Provided text:
#####

Brekte’s challenge
Sniedze Sofija Kāle, Art Historian
Kristians Brekte. Riga Madonnas
25.10.–17.12.2010. Alma Gallery
Riga Madonnas is a very interesting project by two individuals – artist Kristians Brekte and curator Ieva Kulakova – presented at the Alma Gallery from 25 October to 17 December.
Kristians Brekte. Exhibition 'Riga Madonnas'. Partial view from exposition. 2010. Photo: Didzis Grodzs
Until now, the artistic praxis of Kristians Brekte has been closely connected with his reputation as a scandal-maker and rebel. The subjects and elements he chooses often arouse a storm of discussion and protest, since they hit the mark precisely, drawing the vigilant attention of people with more conservative views, the guardians of ethical standards. And what can be more flattering than an irate upholder of morals going on the attack, striving to reinforce and defend their shaky convictions? Evidently, the rebel artist has managed to uncover the hypocritical nature of this morality. That which is truly alive and genuine cannot be under threat or in need of protection. Students, on noticing a small Nazi swastika on the breast of the girl depicted in the painting Zilais lakatiņš [‘The Blue Scarf’], recoiled in horror as if from the Devil and managed to banish the work from the joint exhibition of artists at the university. The Valmiera city officials, although they did not suffer the death in one minute that Kristians Brekte had promised, were no less angry and ordered that the banner be removed.

#####

Information provided:
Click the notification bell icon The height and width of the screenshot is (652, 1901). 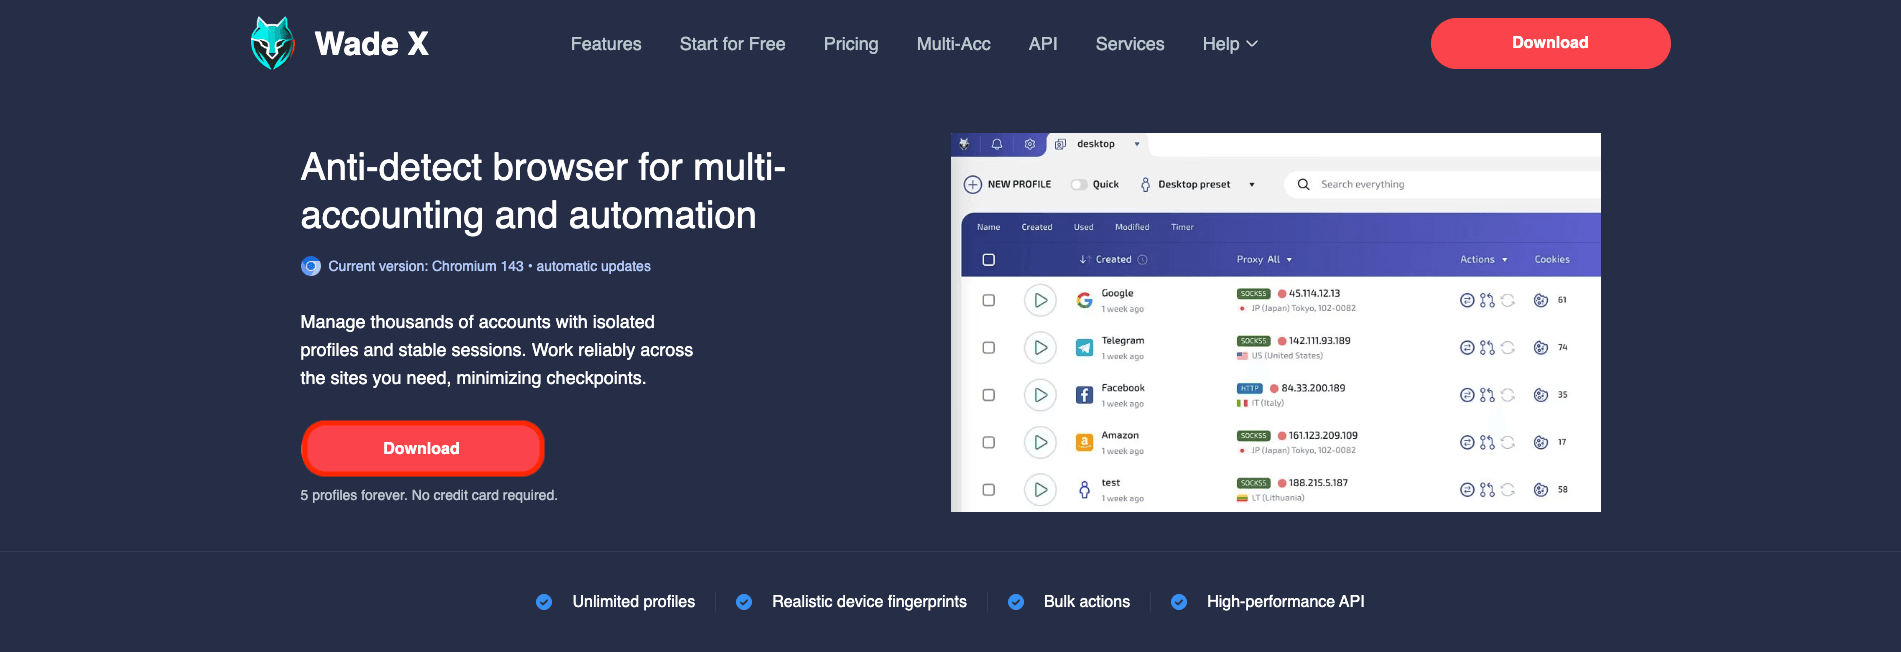[x=997, y=144]
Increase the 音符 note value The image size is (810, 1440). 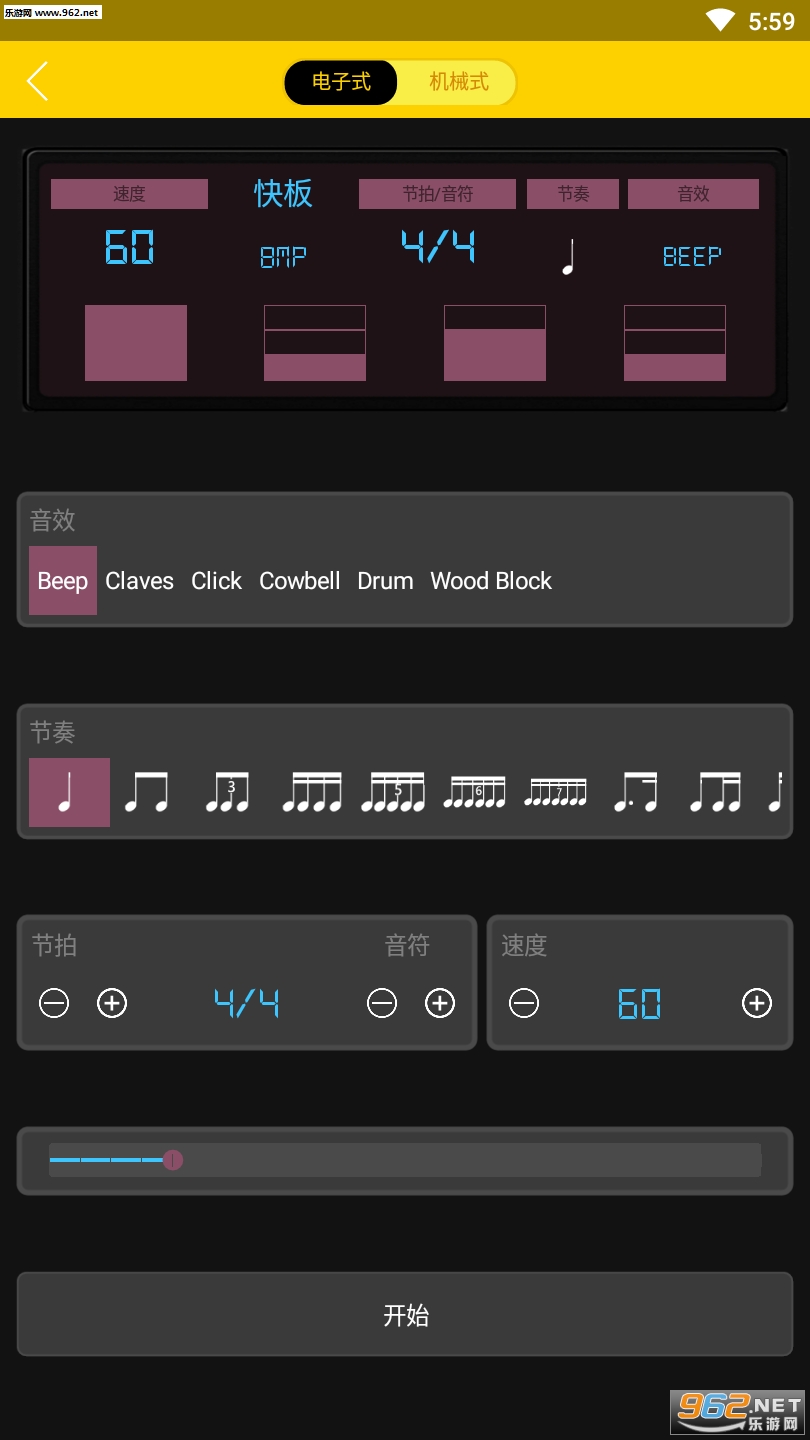[x=440, y=1003]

#####

To be done:
1. Who curated the Riga Madonnas project, according to the review of the Kristians Brekte exhibition?
2. Write the next part of the review of the Kristians Brekte exhibition, picking up after its last sentence.

Response list:
1. Ieva Kulakova

2.
The list of provocative works and scandals they have caused could be continued, but in every case the same very telling scenario is repeated, which shows that Brekte is endowed with an intuitive capacity for detecting the weak spots in our society’s beliefs. Thus, for example, the recent solo exhibition by the artist Morgs [‘The Morgue’] at the 1. stāvs Gallery in 2008, featured photographs of roadkill and other dead animals in boxes: death illuminated. It is a natural thing. After all, people, too, suffer various kinds of sudden death, but the interest in animal rights which has increased to an unwholesome level in the West was also echoed in the reaction of visitors to the exhibition. For consolation, it should be added that we still haven’t reached the level of animal rights campaigners in France: in 2010, when Belgian artist Wim Delvoye exhibited stuffed and tattooed pigs in the Museum of Modern and Contemporary Art in Nice, threats followed that the exhibition would be sabotaged in protest.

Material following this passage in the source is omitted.